DevOpsという思想。ツールだけにしない、チーム連携の文脈で考える
DevOpsは単なる自動化やCI/CDのことではありません。本記事では、開発と運用の“対立”をどう乗り越えるかという文脈から、DevOpsをチーム文化や思想として捉え直します。
「DevOpsって、CI/CDのことですよね?」
もしそう思っているなら、それはDevOpsの“結果”しか見ていないかもしれません。
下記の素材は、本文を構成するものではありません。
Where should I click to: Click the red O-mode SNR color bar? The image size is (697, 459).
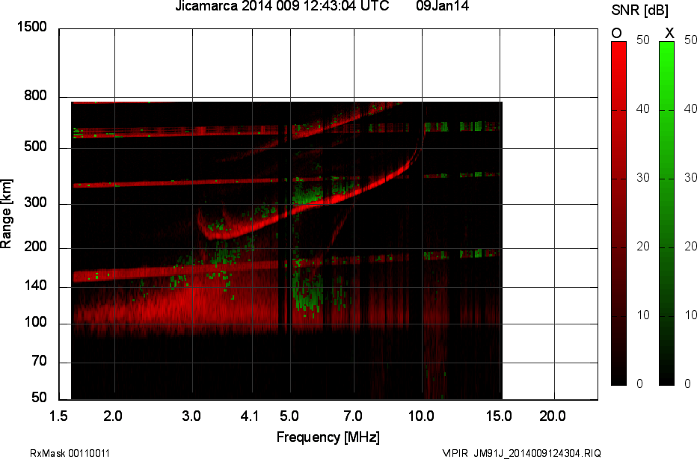click(x=618, y=213)
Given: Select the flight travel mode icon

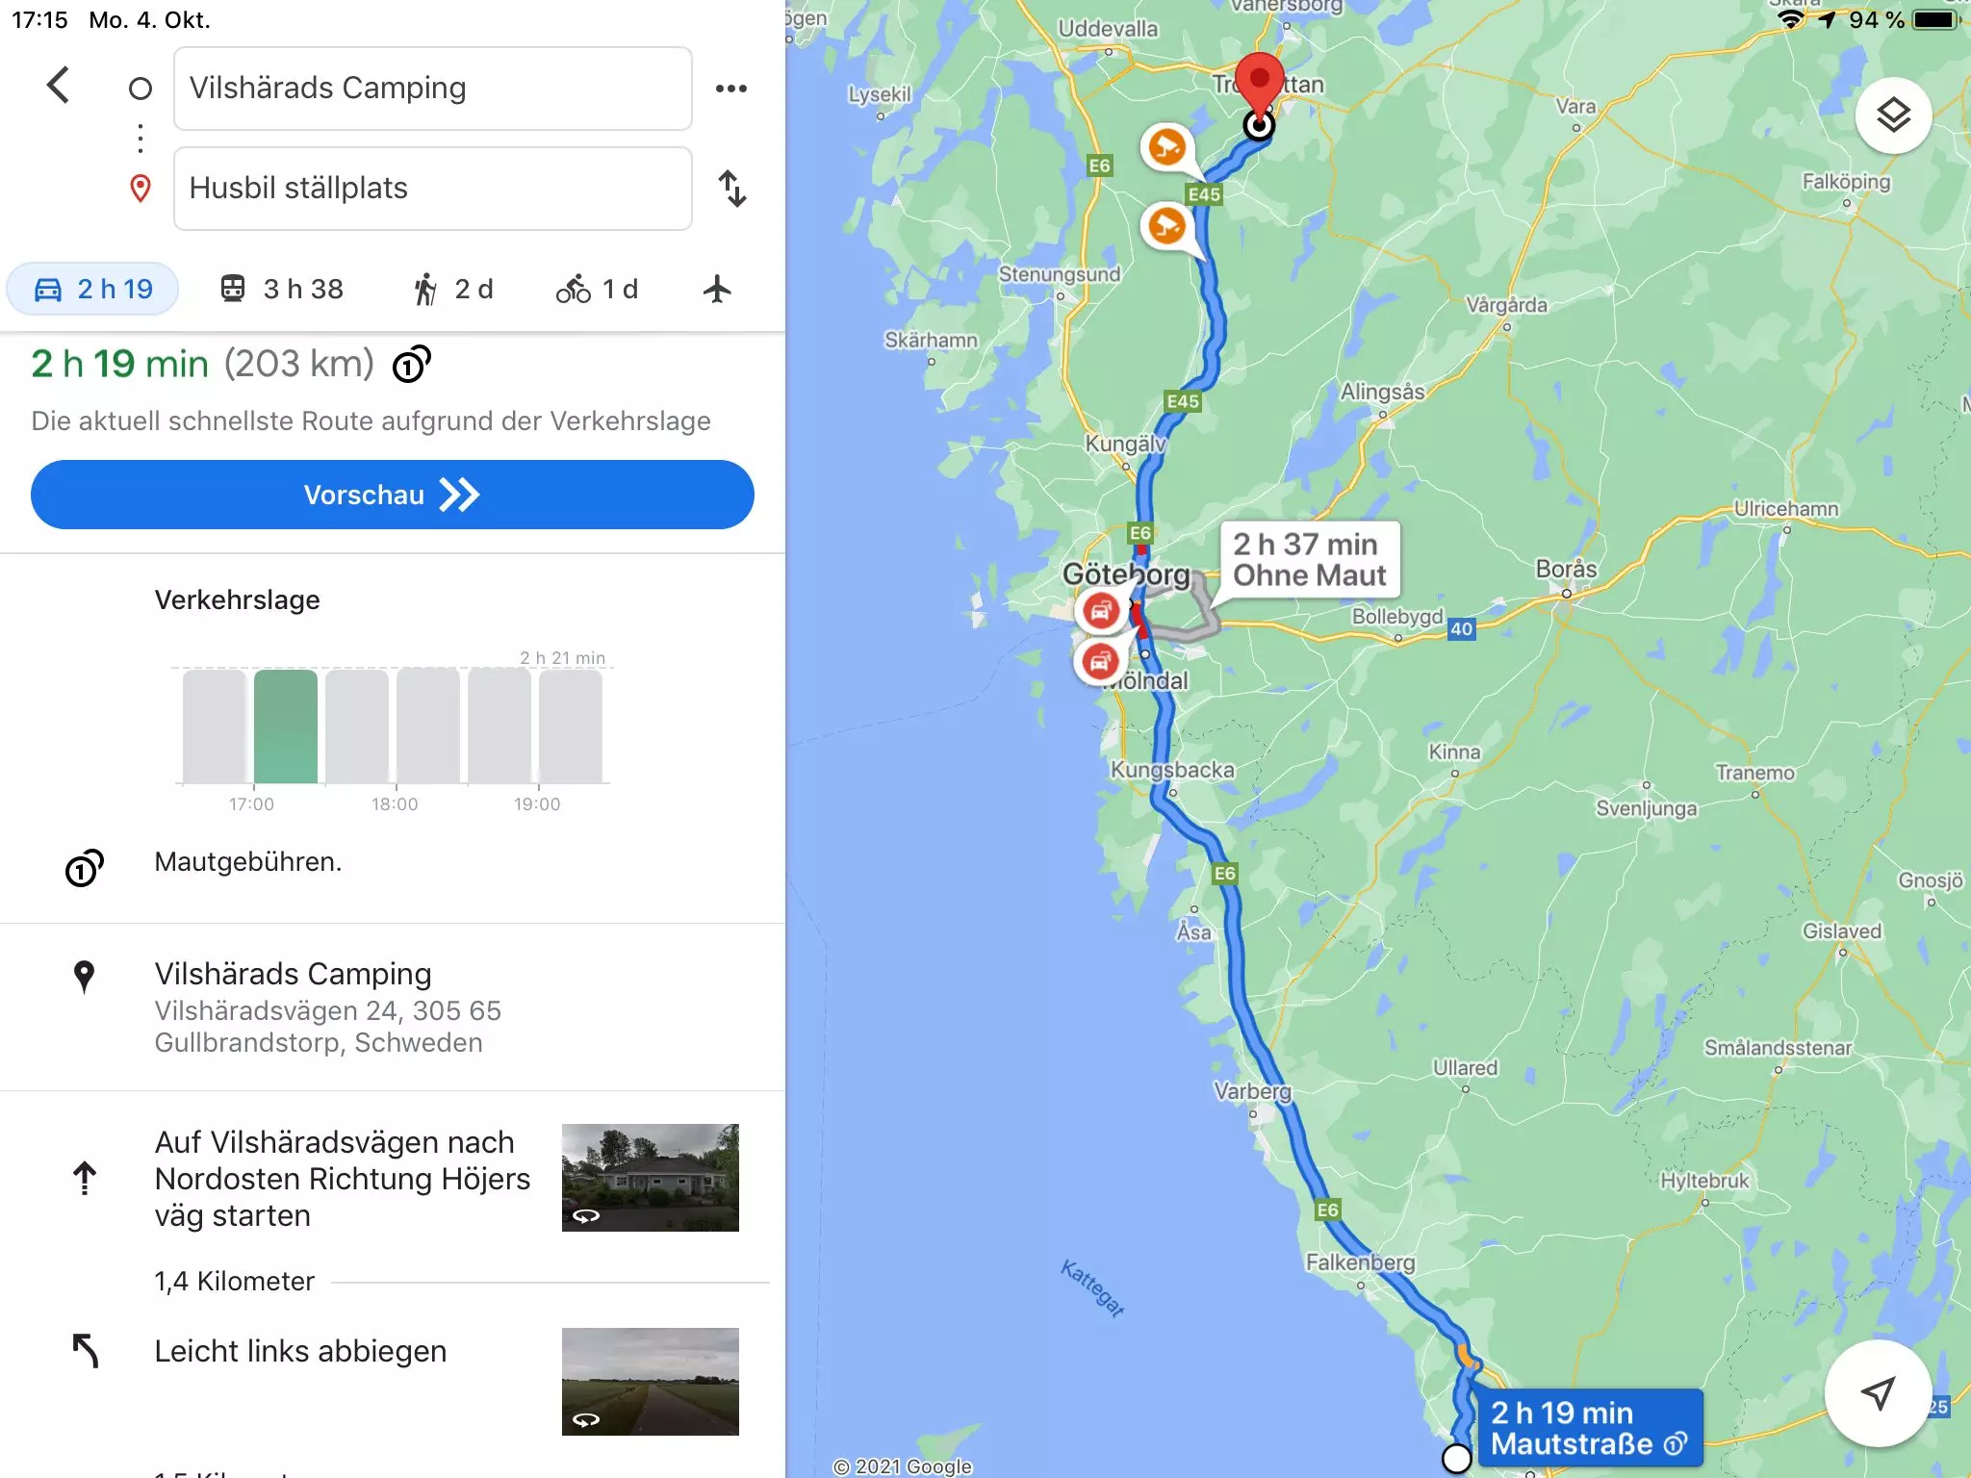Looking at the screenshot, I should coord(717,289).
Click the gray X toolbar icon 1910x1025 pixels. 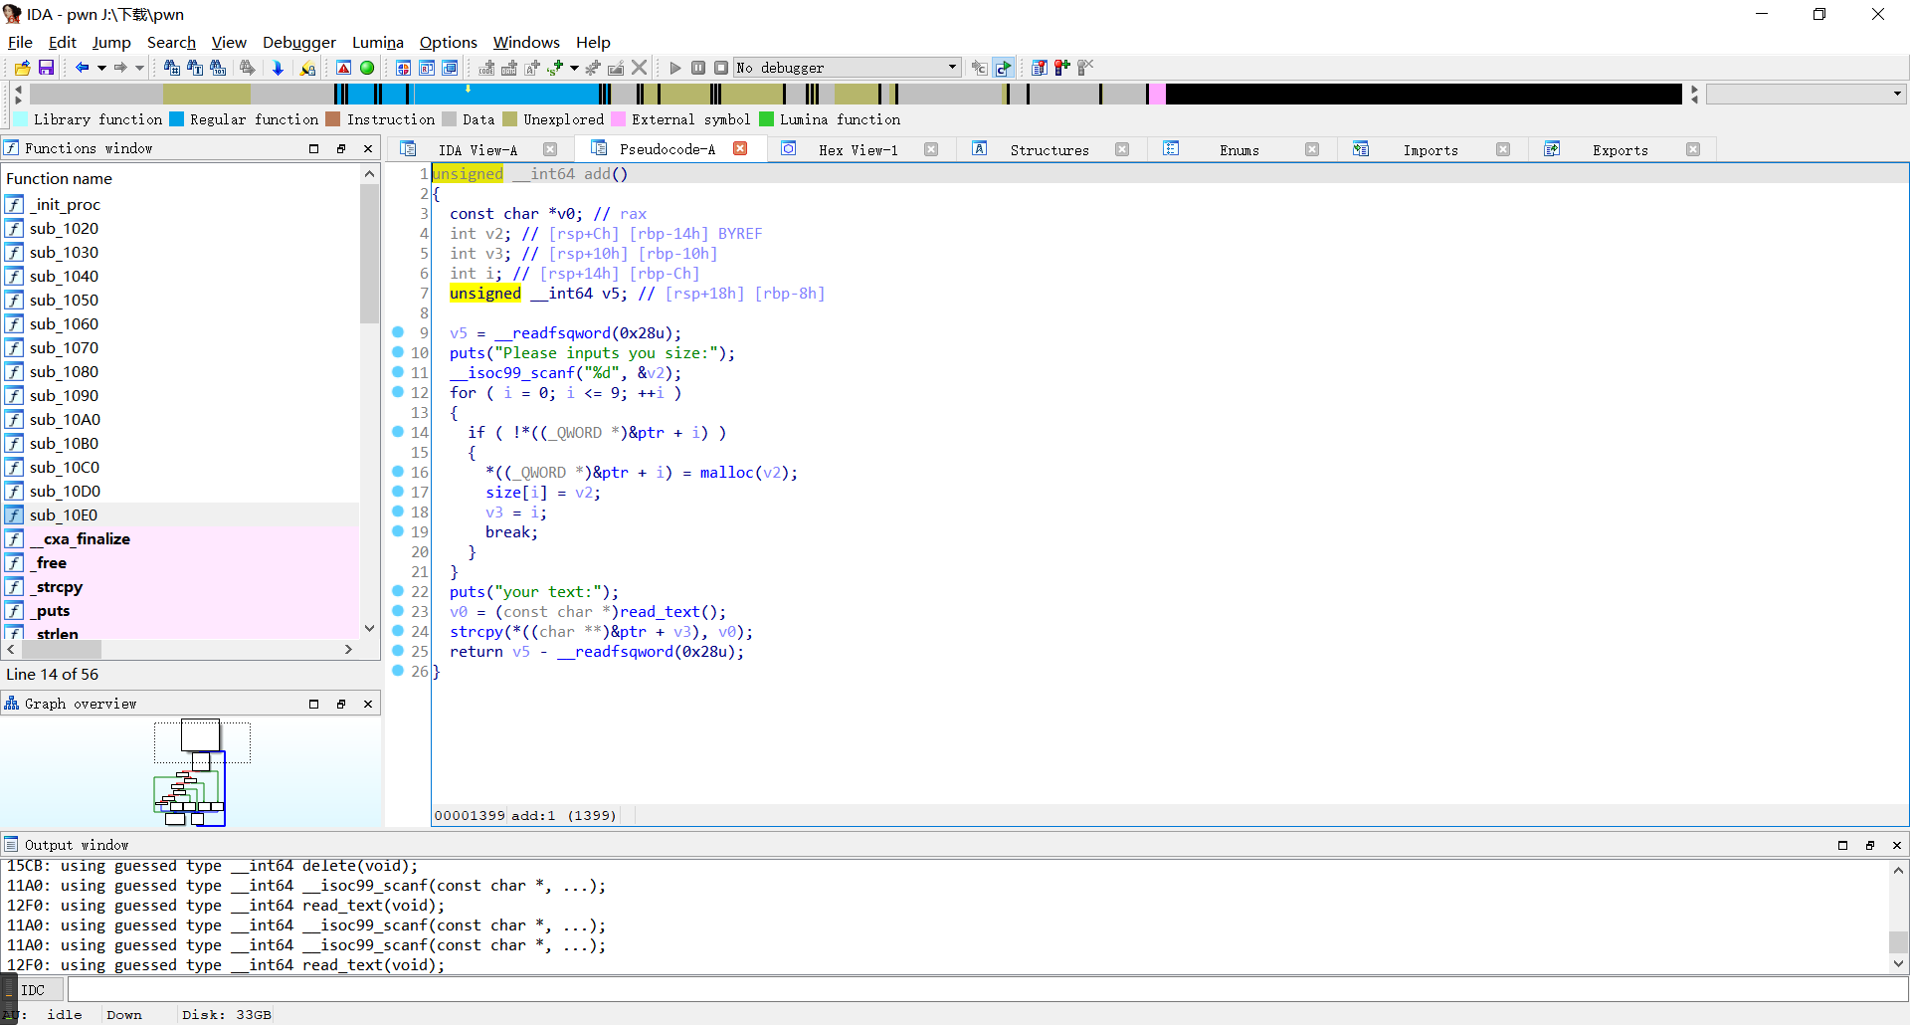(640, 68)
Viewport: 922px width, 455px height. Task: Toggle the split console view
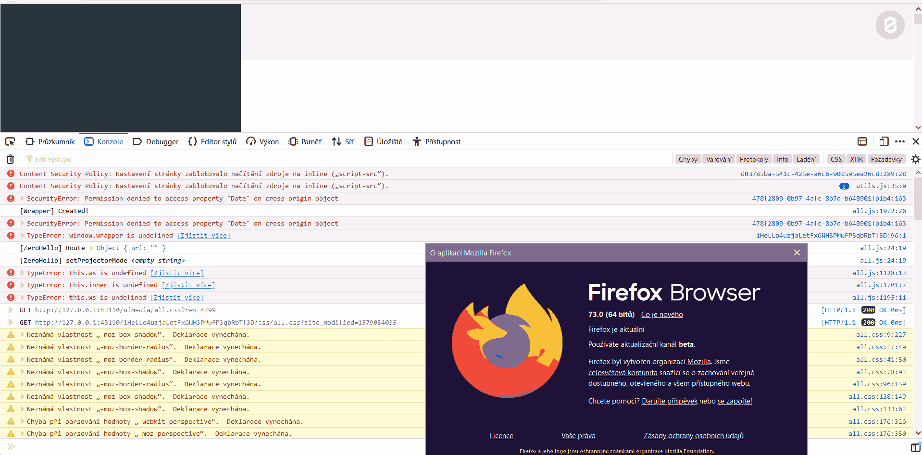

DevOpsは、CI/CDやインフラ自動化といったツールの集合ではなく、
「開発と運用が対立するチーム構造そのもの」を変えるためのアプローチです。
この記事では、DevOpsを技術ではなくチーム文化・連携思想として捉え直す視点をお届けします。
DevOpsはなぜ生まれたのか?
🔥 かつて、開発と運用は“対立関係”だった
- 開発:「早くリリースしたい」「改善をどんどん出したい」
- 運用:「安定が第一」「勝手に変えられると困る」
この価値観の衝突は、**「開発⇔運用の壁」**と呼ばれ、ソフトウェアの成長を阻む大きなボトルネックでした。
DevOpsの本質:文化をつなぐ“対話”の思想
DevOpsとは「Dev(開発)とOps(運用)をつなげる」だけでなく、
異なる価値観を持ったチーム同士が、共通の目的をもって協働するための思想的アプローチです。
キーワード | 中身 |
---|---|
🧩 コラボレーション | 部署をまたいだ対話・共通ゴールの設定 |
⚙️ 自動化 | 人手によるミスを減らし、信頼とスピードを両立 |
🔁 フィードバック | 仕様・設計・運用の改善を循環させる |
📊 可視化 | ボトルネックや運用状態を誰でも見えるようにする |
🤝 信頼 | 「責める」から「共有して改善」へ |
DevOps ≠ 単なるツールセット
CI/CD、Infrastructure as Code(IaC)、監視ツール、コンテナ…
たしかにこれらはDevOps実践において重要です。
でも、ツールはあくまで“手段”。
それより大切なのは、「そのツールをチームがどう使い、どう信頼を築くか」という文化のあり方です。
DevOpsを文化として導入するには?
✅ Step 1:価値観の共有から始める
- 「早く出したい」と「安定させたい」は矛盾ではなく緊張関係として両立可能
- お互いの立場と責任を理解し合う場づくりが第一歩
✅ Step 2:対話しながら業務を“つなげて”いく
- 開発中から運用を巻き込む
- 障害対応のふりかえりを一緒に行う
- 責任のなすりつけではなく、改善の共有にシフトする
✅ Step 3:自動化と可視化で信頼を築く
- デプロイの自動化 → 手戻りが少ない開発習慣に
- モニタリングの整備 → 問題の“共通理解”が可能に
DevOpsは、チームの“思想”を変える鍵
DevOpsがうまくいくチームには、こんな共通点があります。
- 障害が起きたとき、誰も責めない
- 開発と運用が日常的に話している
- 成果が出ると、自然と「ありがとう」が聞こえる
つまり、DevOpsとは、チームに“責任と改善を共有する文化”を根づかせるための土台なのです。